In addition, a detailed understanding of prompt photon production is crucial to improve the knowledge both in experimental and theoretical sides. As such, the quantum chromodymamics (QCD) predictions for direct photons constitute an important background in the measurements of diphoton decay channel [9, 10]. The study of prompt photons is a subject of investigation for a long time and can be related to the deep inelastic scattering (DIS), the Drell–Yan pair production, and the jet production as an important probe of QCD regimes. Due the nature of the quark-photon vertex, measurements of their production cross sections have been proposed as a clean source of information about the QCD dynamics [11,12,13,14]. Since photons are colorless probes of the dynamics of quarks and gluons and interact electromagnetically only, they escape unchanged through the colored medium created in a high-energy collision.

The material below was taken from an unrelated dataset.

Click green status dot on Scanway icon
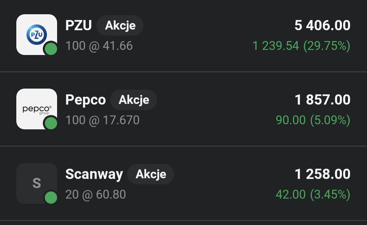367x225 pixels. (51, 197)
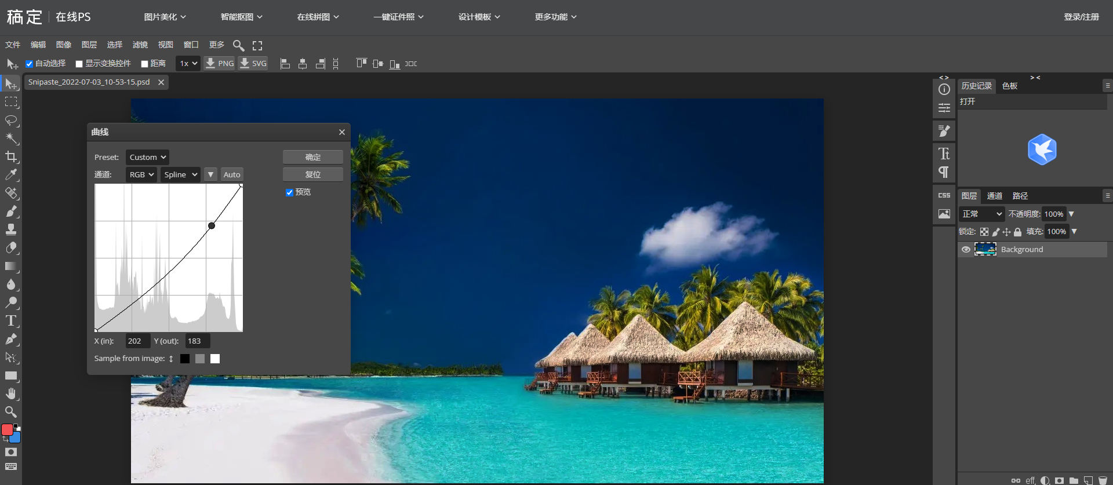Select the Hand tool

(x=11, y=393)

This becomes possible given that they are not sensitive to the QCD induced final-state interactions and hence leave the system without loss of energy and momentum. Therefore, they are considered a powerful probe to investigate the cold nuclear matter effects in the initial stage of the heavy-ion collisions [15]. Besides, studies about photon production in quark-gluon plasma (QGP), known as thermal photons, are also available in the literature (e.g., see Refs. [16, 17]).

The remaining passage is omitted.